**Do this:** Output, verbatim, the lines of the entries from the line with "Given: Select the 英语配音大赛 row entry" to the line with "Viewport: 640px width, 480px", including both of those lines.

# START OF Material for the task

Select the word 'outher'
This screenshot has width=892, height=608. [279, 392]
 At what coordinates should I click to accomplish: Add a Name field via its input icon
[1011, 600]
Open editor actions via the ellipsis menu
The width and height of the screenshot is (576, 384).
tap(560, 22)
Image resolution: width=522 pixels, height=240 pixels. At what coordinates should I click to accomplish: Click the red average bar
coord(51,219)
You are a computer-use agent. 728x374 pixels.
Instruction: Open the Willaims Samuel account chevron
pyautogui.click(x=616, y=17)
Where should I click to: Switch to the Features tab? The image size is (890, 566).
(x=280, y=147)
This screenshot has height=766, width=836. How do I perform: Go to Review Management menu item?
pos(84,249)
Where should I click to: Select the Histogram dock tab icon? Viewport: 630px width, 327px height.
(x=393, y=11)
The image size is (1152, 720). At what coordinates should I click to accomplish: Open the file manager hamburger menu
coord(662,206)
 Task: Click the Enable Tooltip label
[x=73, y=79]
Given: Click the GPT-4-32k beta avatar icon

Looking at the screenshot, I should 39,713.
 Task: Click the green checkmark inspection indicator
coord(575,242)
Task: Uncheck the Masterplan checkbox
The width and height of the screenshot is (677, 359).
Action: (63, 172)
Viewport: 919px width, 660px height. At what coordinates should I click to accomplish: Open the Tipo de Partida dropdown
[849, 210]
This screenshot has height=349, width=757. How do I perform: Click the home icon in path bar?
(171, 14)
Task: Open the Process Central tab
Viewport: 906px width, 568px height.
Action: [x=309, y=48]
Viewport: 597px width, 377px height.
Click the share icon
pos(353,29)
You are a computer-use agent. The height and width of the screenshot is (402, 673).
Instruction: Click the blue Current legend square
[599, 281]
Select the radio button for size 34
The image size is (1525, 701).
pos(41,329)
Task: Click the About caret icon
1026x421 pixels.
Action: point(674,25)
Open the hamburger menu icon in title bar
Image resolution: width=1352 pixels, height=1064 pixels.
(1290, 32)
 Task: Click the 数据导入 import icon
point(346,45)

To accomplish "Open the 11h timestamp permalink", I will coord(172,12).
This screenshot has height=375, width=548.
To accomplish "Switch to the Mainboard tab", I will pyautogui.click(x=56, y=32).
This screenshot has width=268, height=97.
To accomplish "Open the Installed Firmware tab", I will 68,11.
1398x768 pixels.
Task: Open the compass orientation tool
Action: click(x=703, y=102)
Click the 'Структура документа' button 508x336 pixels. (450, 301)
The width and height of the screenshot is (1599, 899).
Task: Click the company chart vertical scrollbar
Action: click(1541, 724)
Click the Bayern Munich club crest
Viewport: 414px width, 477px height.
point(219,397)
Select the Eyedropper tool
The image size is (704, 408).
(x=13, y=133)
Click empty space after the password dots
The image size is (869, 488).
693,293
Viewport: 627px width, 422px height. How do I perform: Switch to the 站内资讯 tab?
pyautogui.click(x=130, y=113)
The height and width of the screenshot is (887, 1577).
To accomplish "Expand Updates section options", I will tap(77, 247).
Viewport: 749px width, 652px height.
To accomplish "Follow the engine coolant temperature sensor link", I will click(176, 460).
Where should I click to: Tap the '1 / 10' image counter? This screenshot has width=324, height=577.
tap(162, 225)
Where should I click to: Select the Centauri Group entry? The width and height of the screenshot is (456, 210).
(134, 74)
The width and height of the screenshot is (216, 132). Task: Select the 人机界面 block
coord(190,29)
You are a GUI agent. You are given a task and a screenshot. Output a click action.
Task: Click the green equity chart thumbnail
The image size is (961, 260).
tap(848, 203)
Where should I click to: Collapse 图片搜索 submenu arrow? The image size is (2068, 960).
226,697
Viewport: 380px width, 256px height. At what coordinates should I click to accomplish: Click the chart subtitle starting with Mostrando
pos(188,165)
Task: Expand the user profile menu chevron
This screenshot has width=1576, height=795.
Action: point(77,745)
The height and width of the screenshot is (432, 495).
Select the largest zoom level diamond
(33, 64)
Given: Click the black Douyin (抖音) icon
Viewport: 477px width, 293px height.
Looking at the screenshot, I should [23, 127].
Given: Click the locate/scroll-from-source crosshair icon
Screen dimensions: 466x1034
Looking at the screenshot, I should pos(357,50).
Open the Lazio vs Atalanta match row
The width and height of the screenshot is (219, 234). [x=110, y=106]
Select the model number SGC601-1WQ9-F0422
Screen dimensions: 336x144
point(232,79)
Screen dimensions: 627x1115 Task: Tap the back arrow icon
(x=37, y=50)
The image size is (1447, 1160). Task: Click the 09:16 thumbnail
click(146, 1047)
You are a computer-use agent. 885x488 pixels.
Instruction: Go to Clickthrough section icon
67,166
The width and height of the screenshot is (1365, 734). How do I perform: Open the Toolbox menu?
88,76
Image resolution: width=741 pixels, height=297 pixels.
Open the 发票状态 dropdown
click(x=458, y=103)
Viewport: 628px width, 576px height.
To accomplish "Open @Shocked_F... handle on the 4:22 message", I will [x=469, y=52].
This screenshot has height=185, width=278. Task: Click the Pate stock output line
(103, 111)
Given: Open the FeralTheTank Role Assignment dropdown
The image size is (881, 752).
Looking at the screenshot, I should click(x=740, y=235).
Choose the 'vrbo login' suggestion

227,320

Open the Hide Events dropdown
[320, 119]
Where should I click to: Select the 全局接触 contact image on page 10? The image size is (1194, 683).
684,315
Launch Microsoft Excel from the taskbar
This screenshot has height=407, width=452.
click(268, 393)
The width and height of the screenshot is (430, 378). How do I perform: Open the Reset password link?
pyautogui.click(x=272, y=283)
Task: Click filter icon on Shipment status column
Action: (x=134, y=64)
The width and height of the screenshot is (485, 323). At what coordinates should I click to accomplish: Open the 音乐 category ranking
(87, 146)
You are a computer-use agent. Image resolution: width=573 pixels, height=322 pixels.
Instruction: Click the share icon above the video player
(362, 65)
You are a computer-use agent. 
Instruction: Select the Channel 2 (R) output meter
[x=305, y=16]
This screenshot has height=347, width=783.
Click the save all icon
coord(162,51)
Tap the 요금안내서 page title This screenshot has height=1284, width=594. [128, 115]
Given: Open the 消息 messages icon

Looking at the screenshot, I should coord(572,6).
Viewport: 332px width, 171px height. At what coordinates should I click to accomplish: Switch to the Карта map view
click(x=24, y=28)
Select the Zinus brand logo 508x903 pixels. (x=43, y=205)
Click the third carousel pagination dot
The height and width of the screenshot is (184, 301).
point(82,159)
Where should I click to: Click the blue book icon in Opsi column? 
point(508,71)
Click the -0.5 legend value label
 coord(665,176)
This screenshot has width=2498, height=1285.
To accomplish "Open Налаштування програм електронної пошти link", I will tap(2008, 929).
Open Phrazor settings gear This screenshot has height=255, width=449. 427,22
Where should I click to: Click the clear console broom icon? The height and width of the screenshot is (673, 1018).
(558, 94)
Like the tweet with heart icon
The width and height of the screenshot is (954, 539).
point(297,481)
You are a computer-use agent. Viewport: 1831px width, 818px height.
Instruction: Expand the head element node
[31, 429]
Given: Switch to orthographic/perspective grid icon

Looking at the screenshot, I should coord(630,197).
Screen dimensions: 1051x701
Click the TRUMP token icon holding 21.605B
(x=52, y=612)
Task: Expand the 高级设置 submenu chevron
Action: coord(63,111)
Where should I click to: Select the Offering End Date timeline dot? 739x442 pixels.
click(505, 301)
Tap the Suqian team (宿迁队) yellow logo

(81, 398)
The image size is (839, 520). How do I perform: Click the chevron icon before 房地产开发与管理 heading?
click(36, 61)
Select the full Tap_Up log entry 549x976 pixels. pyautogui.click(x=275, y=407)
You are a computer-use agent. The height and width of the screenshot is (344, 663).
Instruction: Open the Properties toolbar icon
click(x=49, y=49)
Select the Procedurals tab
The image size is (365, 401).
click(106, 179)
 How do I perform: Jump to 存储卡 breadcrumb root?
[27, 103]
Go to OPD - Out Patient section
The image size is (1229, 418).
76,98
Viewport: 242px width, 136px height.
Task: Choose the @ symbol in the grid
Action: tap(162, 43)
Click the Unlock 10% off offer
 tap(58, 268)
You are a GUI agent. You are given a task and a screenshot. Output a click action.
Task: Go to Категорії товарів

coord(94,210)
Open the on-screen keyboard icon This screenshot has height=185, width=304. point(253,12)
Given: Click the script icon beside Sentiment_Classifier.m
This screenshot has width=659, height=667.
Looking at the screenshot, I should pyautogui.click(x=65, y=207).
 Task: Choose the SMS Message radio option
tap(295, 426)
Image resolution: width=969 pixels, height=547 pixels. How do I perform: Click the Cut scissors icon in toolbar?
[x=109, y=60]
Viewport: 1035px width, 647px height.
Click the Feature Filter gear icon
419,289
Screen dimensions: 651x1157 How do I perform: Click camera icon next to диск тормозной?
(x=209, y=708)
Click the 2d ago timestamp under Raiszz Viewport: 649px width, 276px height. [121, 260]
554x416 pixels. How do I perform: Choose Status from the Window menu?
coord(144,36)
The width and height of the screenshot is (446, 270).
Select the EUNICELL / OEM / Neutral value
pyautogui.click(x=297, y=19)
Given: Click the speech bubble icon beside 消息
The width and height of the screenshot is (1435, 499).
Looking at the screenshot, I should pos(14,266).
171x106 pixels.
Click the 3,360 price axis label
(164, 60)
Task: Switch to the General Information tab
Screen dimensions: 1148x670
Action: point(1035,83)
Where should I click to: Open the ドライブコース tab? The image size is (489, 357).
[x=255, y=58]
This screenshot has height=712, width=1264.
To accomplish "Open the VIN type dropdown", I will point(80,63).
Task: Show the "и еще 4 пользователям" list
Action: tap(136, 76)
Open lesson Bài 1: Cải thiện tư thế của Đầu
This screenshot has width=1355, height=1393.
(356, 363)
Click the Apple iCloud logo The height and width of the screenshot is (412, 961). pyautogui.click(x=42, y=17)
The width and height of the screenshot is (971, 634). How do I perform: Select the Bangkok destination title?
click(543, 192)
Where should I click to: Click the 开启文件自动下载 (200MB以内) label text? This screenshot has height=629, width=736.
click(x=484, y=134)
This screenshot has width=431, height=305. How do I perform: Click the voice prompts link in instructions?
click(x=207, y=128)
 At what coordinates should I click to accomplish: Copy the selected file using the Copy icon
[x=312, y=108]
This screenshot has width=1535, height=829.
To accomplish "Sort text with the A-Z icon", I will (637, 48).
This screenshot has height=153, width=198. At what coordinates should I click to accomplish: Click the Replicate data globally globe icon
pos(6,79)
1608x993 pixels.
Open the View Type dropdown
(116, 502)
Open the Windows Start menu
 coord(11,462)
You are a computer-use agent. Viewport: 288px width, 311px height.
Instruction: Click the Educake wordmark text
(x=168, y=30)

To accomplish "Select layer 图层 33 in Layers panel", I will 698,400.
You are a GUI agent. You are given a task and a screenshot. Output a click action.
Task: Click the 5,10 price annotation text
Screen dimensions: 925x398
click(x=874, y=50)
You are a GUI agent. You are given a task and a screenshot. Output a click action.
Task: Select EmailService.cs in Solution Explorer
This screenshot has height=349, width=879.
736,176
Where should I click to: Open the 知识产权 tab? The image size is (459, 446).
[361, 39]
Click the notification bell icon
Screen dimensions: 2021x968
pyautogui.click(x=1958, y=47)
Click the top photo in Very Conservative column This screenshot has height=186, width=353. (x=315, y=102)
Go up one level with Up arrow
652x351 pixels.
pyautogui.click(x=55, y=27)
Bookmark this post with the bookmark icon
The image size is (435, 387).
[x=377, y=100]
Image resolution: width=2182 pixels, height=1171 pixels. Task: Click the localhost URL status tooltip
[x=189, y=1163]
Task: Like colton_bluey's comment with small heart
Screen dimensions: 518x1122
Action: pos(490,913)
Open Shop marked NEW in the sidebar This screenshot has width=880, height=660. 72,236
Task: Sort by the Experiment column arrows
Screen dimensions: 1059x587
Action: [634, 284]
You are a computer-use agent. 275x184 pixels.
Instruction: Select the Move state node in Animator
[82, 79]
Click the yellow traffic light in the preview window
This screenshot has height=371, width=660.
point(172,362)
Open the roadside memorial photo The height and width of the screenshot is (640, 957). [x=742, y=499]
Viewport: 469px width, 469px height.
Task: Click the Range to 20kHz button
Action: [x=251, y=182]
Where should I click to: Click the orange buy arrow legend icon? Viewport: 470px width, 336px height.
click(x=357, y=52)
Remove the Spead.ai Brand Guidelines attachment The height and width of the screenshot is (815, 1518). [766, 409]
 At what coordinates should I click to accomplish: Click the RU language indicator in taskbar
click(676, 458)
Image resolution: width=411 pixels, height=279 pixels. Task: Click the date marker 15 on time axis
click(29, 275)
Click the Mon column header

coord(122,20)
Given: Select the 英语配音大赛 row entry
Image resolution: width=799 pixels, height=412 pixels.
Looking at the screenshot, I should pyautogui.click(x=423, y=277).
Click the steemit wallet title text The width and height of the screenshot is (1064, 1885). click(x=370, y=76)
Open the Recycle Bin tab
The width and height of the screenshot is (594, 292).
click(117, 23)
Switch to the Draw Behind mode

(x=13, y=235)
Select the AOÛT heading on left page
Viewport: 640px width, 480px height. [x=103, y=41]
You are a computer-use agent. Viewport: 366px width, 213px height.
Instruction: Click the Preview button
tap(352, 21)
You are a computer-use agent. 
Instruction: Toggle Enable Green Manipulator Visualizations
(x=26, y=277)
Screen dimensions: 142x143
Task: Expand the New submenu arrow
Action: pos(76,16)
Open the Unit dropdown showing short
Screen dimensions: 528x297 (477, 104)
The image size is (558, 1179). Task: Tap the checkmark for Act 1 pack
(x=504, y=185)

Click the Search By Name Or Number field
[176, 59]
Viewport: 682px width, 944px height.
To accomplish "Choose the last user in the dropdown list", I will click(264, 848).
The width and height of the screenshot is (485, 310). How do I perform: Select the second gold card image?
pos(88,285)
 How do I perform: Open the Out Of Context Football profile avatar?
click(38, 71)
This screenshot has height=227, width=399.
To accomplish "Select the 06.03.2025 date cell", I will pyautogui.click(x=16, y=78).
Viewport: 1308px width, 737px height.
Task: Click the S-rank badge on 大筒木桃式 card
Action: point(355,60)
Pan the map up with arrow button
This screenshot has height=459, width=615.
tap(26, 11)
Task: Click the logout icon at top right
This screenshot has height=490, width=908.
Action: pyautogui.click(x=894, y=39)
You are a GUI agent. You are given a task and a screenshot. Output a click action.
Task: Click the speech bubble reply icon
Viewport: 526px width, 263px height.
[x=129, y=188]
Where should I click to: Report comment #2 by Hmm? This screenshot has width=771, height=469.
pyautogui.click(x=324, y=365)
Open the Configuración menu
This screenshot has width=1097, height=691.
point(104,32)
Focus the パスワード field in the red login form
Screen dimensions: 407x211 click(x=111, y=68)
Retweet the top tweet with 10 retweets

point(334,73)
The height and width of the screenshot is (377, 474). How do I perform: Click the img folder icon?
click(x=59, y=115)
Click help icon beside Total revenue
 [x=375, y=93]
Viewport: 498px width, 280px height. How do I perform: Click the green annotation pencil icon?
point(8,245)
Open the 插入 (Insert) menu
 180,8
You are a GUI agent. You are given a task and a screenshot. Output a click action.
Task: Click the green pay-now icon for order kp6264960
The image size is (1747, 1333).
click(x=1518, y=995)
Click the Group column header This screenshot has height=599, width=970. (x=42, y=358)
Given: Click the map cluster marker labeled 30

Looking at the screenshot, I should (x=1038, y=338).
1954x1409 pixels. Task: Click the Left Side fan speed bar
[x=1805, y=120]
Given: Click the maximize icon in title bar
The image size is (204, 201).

# END OF Material for the task

**Expected output:**
Given: Select the 英语配音大赛 row entry
Image resolution: width=799 pixels, height=412 pixels.
Looking at the screenshot, I should pyautogui.click(x=423, y=277).
Click the steemit wallet title text The width and height of the screenshot is (1064, 1885). click(x=370, y=76)
Open the Recycle Bin tab
The width and height of the screenshot is (594, 292).
click(117, 23)
Switch to the Draw Behind mode

(x=13, y=235)
Select the AOÛT heading on left page
Viewport: 640px width, 480px height. [x=103, y=41]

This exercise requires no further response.